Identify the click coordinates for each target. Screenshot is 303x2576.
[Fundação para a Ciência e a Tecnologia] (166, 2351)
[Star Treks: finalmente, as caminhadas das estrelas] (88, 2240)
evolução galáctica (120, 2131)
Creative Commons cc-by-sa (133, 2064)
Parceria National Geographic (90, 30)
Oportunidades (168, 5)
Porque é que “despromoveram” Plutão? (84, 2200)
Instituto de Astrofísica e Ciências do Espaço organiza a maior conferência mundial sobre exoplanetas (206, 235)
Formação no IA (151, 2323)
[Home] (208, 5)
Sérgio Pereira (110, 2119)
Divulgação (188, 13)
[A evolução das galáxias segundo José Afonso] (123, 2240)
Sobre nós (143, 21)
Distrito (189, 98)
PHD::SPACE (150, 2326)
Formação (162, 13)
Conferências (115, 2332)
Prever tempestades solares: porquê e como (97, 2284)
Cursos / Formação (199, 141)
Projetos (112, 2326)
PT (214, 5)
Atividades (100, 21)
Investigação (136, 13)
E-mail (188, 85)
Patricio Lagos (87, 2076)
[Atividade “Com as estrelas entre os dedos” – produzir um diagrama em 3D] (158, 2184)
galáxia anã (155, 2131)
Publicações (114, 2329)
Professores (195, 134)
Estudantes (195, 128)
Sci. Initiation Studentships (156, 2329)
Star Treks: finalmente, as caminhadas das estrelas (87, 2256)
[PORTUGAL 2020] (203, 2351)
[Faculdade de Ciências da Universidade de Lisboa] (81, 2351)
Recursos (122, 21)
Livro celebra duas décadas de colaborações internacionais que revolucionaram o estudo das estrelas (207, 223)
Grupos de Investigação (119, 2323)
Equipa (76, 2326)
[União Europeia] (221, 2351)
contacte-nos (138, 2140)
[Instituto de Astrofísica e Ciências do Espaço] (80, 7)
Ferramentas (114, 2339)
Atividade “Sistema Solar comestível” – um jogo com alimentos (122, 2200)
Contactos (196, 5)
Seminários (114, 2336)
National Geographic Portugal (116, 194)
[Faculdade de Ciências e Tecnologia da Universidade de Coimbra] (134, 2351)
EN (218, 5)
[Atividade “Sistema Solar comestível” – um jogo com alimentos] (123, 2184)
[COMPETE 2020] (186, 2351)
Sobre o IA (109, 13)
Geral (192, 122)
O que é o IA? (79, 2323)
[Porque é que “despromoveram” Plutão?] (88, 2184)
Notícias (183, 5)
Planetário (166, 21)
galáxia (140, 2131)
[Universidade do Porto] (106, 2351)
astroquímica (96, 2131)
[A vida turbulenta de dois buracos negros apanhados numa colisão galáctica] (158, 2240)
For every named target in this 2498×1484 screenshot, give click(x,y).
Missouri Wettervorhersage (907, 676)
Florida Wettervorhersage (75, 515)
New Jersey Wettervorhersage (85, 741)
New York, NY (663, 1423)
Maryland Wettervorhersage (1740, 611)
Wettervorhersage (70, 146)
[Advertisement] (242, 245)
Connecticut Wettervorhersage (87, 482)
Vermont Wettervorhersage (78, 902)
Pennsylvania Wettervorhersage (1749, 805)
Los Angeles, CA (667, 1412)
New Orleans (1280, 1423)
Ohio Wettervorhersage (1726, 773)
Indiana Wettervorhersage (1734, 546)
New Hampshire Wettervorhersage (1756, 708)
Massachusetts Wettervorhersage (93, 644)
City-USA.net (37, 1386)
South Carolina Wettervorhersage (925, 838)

- [WHAT YOU WILL DO]:
Using the entries above, repeat only the lines from the one containing "Investigação (136, 13)" through the one containing "Star Treks: finalmente, as caminhadas das estrelas (87, 2256)", end lines included.

- [WRITTEN SOLUTION]:
Investigação (136, 13)
E-mail (188, 85)
Patricio Lagos (87, 2076)
[Atividade “Com as estrelas entre os dedos” – produzir um diagrama em 3D] (158, 2184)
galáxia anã (155, 2131)
Publicações (114, 2329)
Professores (195, 134)
Estudantes (195, 128)
Sci. Initiation Studentships (156, 2329)
Star Treks: finalmente, as caminhadas das estrelas (87, 2256)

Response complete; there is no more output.